--- Records from a data source ---
::::

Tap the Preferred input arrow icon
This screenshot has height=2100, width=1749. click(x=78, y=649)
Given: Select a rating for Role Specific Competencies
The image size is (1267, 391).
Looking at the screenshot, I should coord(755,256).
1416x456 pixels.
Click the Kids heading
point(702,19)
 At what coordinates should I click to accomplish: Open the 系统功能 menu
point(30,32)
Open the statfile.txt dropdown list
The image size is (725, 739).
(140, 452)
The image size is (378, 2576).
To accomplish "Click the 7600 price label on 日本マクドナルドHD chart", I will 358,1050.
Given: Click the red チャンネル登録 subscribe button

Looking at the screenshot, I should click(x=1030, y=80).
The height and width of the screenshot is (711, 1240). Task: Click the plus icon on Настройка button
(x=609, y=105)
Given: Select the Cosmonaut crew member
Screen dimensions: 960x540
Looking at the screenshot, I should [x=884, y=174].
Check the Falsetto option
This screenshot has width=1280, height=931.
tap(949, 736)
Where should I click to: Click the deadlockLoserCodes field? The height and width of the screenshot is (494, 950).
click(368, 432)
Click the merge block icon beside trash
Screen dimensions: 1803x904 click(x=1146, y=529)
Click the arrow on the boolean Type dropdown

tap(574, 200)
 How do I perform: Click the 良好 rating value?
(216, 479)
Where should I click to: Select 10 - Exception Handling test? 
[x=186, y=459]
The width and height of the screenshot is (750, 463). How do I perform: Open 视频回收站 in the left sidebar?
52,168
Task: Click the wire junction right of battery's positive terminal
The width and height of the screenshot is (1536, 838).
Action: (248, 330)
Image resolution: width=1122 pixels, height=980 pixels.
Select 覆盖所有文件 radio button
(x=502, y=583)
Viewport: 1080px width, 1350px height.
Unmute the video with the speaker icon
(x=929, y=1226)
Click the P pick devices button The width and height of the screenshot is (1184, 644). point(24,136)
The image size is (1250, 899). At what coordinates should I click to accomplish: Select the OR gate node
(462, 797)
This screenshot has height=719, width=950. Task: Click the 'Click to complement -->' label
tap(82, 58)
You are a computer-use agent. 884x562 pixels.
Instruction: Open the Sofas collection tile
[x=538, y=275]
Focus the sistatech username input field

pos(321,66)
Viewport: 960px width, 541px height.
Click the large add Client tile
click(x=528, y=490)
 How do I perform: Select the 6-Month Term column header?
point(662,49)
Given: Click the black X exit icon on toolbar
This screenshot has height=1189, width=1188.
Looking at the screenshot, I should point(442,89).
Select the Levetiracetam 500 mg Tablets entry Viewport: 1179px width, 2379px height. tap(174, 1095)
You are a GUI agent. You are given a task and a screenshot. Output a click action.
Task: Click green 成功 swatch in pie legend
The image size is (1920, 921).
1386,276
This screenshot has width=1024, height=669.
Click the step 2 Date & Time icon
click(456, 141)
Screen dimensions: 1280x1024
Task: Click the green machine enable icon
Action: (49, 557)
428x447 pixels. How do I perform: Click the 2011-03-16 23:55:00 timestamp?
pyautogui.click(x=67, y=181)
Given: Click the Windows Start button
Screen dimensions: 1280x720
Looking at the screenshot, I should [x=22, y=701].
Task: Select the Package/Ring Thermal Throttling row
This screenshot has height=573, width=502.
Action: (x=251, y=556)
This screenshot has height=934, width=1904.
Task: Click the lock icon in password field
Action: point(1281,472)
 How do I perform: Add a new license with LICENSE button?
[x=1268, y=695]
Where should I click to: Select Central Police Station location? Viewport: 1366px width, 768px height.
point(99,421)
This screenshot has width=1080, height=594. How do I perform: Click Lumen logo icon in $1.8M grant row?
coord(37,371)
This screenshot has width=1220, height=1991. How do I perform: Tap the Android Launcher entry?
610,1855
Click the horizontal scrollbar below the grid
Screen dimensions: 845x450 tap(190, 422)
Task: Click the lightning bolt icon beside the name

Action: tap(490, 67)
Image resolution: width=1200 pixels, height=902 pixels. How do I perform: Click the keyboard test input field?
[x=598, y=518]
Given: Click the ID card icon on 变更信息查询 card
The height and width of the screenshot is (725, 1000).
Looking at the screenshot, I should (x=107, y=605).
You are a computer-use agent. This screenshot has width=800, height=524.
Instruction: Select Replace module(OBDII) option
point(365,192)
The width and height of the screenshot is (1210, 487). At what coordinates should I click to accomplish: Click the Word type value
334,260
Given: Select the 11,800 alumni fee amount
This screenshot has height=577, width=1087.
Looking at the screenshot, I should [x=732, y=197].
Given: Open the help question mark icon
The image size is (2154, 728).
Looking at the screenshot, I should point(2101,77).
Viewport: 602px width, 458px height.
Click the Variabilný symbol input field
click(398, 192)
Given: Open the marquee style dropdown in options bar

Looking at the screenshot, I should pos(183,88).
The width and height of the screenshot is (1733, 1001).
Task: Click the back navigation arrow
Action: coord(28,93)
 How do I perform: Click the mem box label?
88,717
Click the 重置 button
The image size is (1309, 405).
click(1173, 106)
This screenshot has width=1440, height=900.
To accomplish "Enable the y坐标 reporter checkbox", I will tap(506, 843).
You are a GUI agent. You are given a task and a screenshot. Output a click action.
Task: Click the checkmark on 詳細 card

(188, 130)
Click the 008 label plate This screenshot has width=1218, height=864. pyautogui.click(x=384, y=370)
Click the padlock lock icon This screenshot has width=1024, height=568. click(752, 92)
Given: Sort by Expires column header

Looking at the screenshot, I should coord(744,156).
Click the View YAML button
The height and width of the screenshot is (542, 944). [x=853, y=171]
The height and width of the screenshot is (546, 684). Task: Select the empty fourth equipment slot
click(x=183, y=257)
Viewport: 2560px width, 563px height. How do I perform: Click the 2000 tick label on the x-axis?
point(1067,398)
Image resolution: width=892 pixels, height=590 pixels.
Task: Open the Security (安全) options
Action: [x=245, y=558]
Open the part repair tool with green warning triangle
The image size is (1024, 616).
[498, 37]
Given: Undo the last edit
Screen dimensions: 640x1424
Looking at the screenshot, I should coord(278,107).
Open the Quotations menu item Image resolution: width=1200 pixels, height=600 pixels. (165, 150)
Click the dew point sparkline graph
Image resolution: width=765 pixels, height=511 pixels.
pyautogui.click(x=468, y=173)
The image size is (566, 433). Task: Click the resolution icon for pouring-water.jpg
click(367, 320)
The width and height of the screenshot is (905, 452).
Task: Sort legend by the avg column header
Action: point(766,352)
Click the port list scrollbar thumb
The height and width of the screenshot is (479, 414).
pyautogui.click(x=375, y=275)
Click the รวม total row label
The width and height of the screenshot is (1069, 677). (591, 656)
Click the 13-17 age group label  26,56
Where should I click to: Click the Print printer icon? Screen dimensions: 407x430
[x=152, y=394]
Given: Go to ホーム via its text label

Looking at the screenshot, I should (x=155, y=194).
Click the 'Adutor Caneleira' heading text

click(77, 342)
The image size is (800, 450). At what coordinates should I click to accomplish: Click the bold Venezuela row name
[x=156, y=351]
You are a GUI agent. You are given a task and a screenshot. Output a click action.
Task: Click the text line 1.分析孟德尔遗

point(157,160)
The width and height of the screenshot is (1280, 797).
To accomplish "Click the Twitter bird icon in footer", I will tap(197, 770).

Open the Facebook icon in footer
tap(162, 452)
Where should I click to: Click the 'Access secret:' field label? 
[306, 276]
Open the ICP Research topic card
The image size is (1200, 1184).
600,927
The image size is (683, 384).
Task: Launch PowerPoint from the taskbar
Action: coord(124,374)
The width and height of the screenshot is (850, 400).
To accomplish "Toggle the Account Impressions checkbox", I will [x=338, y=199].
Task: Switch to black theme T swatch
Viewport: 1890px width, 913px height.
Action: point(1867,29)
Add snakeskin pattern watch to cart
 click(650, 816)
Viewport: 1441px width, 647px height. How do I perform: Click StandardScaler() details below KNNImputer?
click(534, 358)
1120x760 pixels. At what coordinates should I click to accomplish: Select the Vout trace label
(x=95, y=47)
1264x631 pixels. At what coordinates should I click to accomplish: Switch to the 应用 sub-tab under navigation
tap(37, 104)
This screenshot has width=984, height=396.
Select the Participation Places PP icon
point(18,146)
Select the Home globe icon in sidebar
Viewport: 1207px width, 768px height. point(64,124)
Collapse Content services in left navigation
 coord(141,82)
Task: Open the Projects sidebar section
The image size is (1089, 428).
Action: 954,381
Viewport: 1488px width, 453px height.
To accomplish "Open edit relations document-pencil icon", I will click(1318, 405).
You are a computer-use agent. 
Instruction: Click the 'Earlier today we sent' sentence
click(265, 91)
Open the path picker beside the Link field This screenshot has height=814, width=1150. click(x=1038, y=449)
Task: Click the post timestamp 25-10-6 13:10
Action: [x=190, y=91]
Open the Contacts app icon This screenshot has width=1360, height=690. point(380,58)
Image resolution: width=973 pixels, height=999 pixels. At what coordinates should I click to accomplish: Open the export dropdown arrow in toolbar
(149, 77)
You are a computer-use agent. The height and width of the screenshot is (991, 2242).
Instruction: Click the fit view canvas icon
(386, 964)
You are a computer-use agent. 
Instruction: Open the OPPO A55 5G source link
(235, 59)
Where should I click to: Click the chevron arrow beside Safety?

::::

--- WHAT YOU WILL DO ---
Using the data above, return every line that contains the string "computer".

--- FINISHED TASK ---
You are a computer-use agent. 884x562 pixels.
You are a computer-use agent. This screenshot has width=800, height=524.
You are a computer-use agent. 
You are a computer-use agent. The height and width of the screenshot is (991, 2242).
You are a computer-use agent. 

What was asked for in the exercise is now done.